„Alle Jahre wieder, aber jedes Jahr anders, und jedes Jahr unvergleichlich!". Eine Mitarbeiterin unseres Veranstaltungspartners Hospiz- und Palliativberatungsdienst Potsdam gab der Zustimmung auch der anderen Teilnehmenden an unserem nunmehr vierten Potsdamer Hospiztag Ausdruck: So fände der Bundestagsabgeordnete Steffen Reiche als Moderator immer passende Worte. Sie sei froh darüber, dass die Sozialbeigeordnete Elona Müller nicht ablassen werde von ihrem Engagement für ein stationäres Hospiz in Potsdam, vor allem aber der große Vortrag von Edlef Bucka-Lassen, Arzt und Schriftsteller aus Dänemark, zum Thema „Das schwere Gespräch" habe sie außerordentlich berührt.
Gemeint war in diesem Vortrag das Gespräch zwischen Arzt und Patient, worin dem Patienten mitgeteilt wird, dass er an einer unheilbaren und existentiellen Krankheit leidet. Wie kann ein solches Gespräch geführt werden, was muss bedacht sein, was muss der Arzt tun, was darf er nicht tun, wie bereitet er sich vor?: „Am Ende", so die Beratungsdienst-Mitarbeiterin, „ haben wir sicherlich alle gedacht; ‚Wenn wir soweit sind, wünschen wir uns einen solchen Arzt mit so viel Empathie und Liebe!"
Rund 250 Gäste nahmen in diesem Jahr teil, Ehrenamtliche aus der Hospizarbeit aus Potsdam und Umgebung, Fachkräfte aus Medizin und Pflege sowie persönlich interessierte Menschen. Der große Andrang zeigt uns, dass wir mit unserem jährlichen Veranstaltungsangebot zum Austausch und zur Information richtig liegen.
Die Kommunikation am Lebensende zwischen Betroffenen und den haupt- und ehrenamtlichen Begleitern zog sich als zentrales Thema auch durch die anschließenden acht Workshops.

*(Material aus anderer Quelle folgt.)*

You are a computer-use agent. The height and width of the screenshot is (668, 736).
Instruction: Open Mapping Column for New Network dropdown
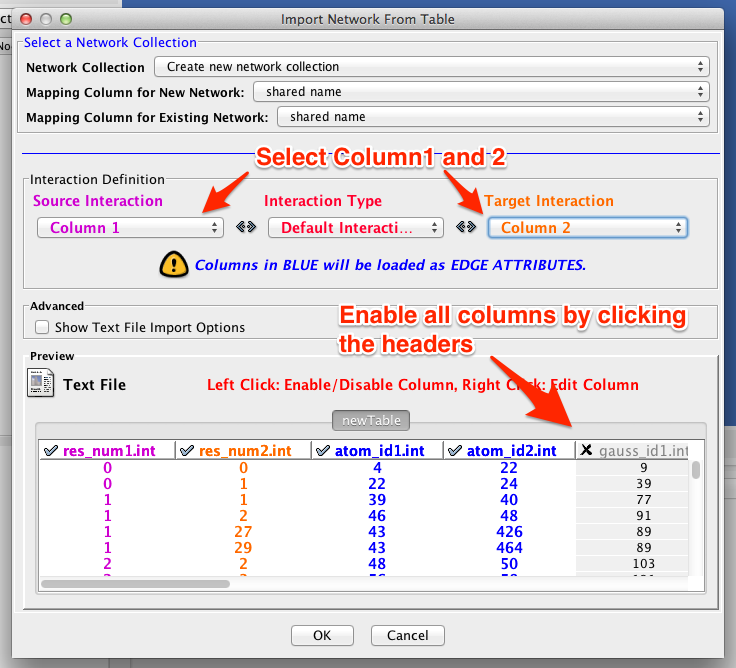(x=481, y=92)
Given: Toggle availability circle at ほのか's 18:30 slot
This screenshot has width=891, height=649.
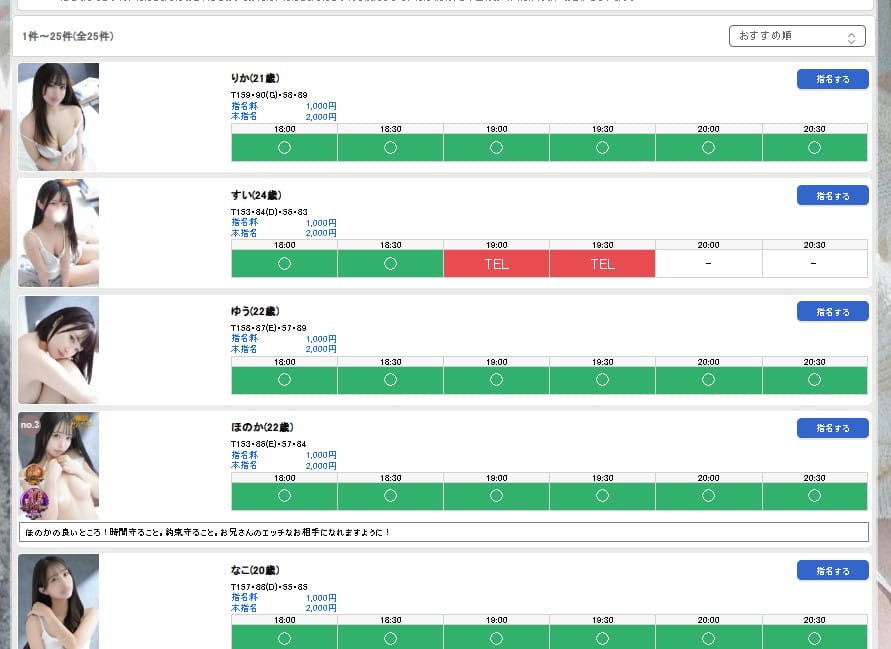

So berichteten drei ehrenamtlich Mitwirkende des Potsdamer Hospizdienstes über ihre Erfahrungen in der Sterbebegleitung.
Weitere Workshops gab es zu den Themen: Kommunikation mit Angehörigen, Möglichkeiten der Physiotherapie in der Palliativmedizin, Palliativmedizin, Palliative Care, jüdische Sterbekultur in Brandenburg und Umgang mit der Angst. Zudem leitete Edlef Bucka-Lassen einen Workshop, der sich mit dem „schweren Gespräch" in Vertiefung seines Vortrags beschäftigte.
Die Auswertung der Veranstaltung an Hand von 64 anonymisierten Fragebögen zeigte eine überwiegend sehr hohe Akzeptanz unseres Veranstaltungsformats:
Die einzelnen Veranstaltungen wurden mehrheitlich mit „sehr gut" von den Teilnehmern bewertet, besonders der Eröffnungsvortrag „Das schwere Gespräch" von Edlef Bucka-Lassen mit vertiefendem Workshop. Auch Inhalte und Vielfalt der Workshops sowie der Erfahrungsaustausch in der jeweils anschließenden Diskussionsrunde erfuhren sehr positive Resonanz.
Auf die Frage, ob die Veranstaltung den Erwartungen der Teilnehmer insgesamt entsprochen habe, vergaben 56 Prozent der Befragten das Prädikat „sehr gut", 39 Prozent „gut" und fünf Prozent „befriedigend".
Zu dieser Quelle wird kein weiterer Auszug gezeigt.